[Study material]

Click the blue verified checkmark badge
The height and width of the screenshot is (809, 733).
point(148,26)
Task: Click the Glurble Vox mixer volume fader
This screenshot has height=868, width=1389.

[/Study material]

• Work required: Which of the lines in the data hold the string "Click"? Report each of them by copying it.

• Exercise solution:
Click the blue verified checkmark badge
Task: Click the Glurble Vox mixer volume fader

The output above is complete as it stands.